僕が頷くと、ゆうくんは躊躇って視線を動かしたが、ゆっくりと呼吸を一つ落として、手を動かし始める。

ゆったりとしたシルエットのワンピースは、上から被って着るものだったので、ゆうくんがたくしあげていくと、薄い胸が現れた。

呼吸で上下する胸にある突起は、まだ平らなままだ。太腿に手を一つ残して、もう一つの手で胸の上を撫でる。何度もそうやって撫で続け、時折指の先で乳首を押してやれば、そこが硬くなり、姿を見せ始めた。


「あ、っ・・・やぅ・・・っ・・・」


ぴん、と指で乳首を弾くと、ゆうくんの身体がベッドの上で小さく跳ねる。

まだ快感と言えるものではないかもしれないが、悪くない感触だ。

小さな突起を摘んで、転がして、指を離す。僕は顔を下げて、乳首の上を舐め上げた。


「ひんっ・・・ちょ、や、なに・・・嗣にぃ・・・」


舌で押したり甘噛みしたりを繰り返すと、突起が固くなる。

ゆうくんは思っていた通り、感じ易い。不感症だったりすると色々と努力する部分が増えるがーーそれはそれで攻略のしがいがあるのだろうけれどーー感じ易いのであれば、教えていくだけでいい。


「ゆうくんのここ、感じちゃってるね」


ちゅう、と強めに吸い上げて伝える。ゆうくんは、恥ずかしげに緩く首を横に振った。


「やだ、そんな・・・っ・・・ち、が・・・あんっ!だめ、つぐにっ・・・吸っても、なにもっ・・・!」


わざとらしく、音を立てて吸い上げる。反対の乳首もぐにぐにと捏ね回し刺激を続けてやると、そちらも固くなっていた。


「嘘は駄目だよ?ほら」


指の間にある乳首を強めに抓る。ゆうくんが「きゃんっ」と甲高く叫んだ。

あー・・・何だろうか、この可愛い反応・・・。


「ね?気持ちいいね・・・?」


顔を上げ、耳元に唇を寄せて囁くと、ゆうくんが素直にこくこくと頷いた。

いい子だね、と耳朶にキスを一つ落とす。

それにも反応してゆうくんは震える。あまりにも可愛いし、情欲的だ。

あーこれ・・・色々と仕込んだら、結構まずいくらいに出来上がってしまうのではないだろうか・・・。楽しみ過ぎる・・・。

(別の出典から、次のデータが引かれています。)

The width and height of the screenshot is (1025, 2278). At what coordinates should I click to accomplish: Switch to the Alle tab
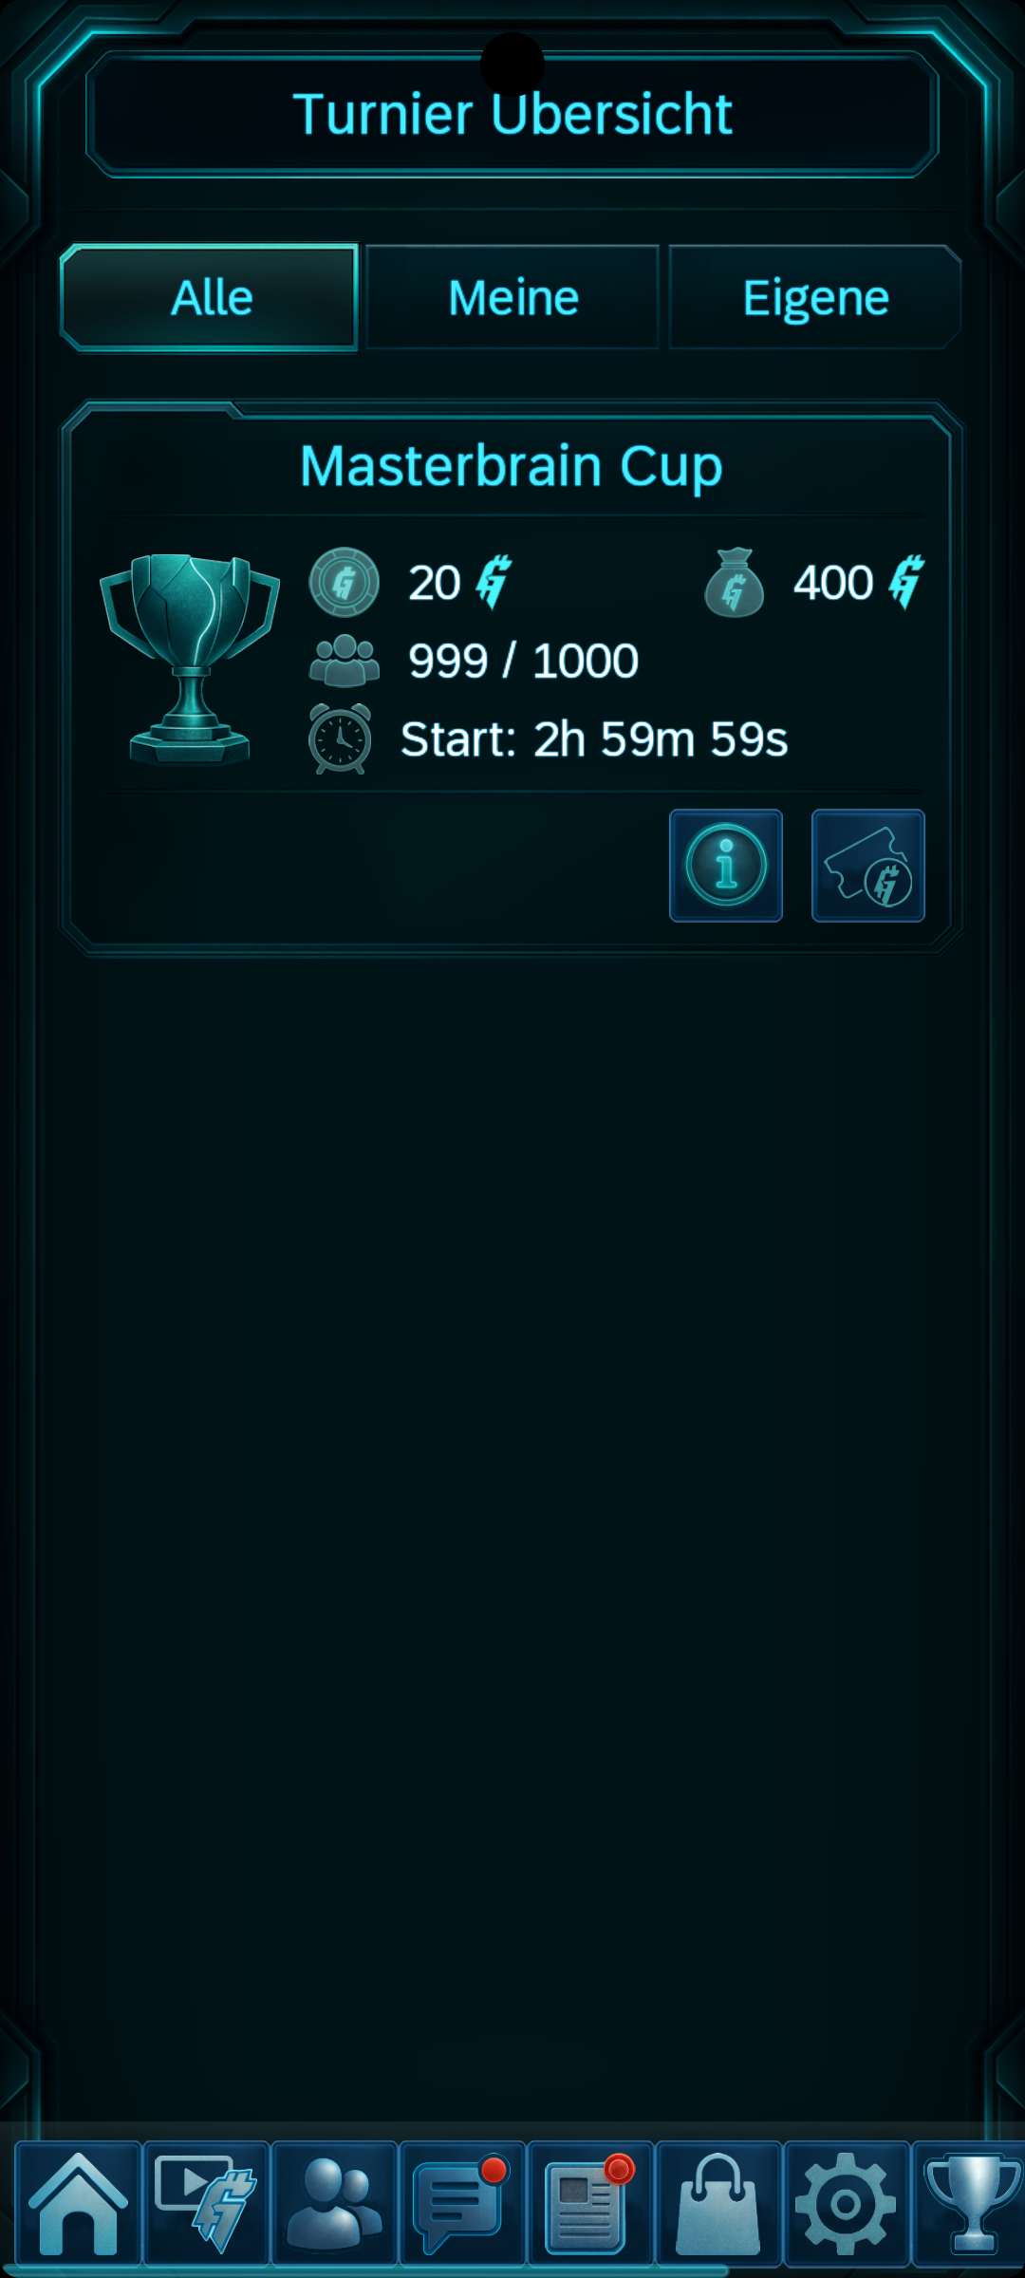coord(210,298)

反応に満足しつつも、ゆうくんの下半身に留めていたままだった、手を動かす。

すべすべとした太腿を直接撫でて、そのまま上に移動させる。鼠蹊部から股間へと動かせば、ゆうくんの腰が揺れた。既にそこは勃ち上がっていて、漏れた先走りが下着を濡らしている。


「ああ、ちょっと出ちゃったね。下着が湿ってる」

「あ、あ、っ、や、やぁ・・・だめ、嗣にぃ、それいま・・・さわった、らっ・・・」


ゆうくんが声を上擦らせつつ、股間の上にある僕の手を止めようと手を下ろしていきた。けれども、その場所を簡単に譲る僕でもない。どころか、僕は手を素早く動かして下着の中に潜り込ませて、ゆうくんのものを直接握る。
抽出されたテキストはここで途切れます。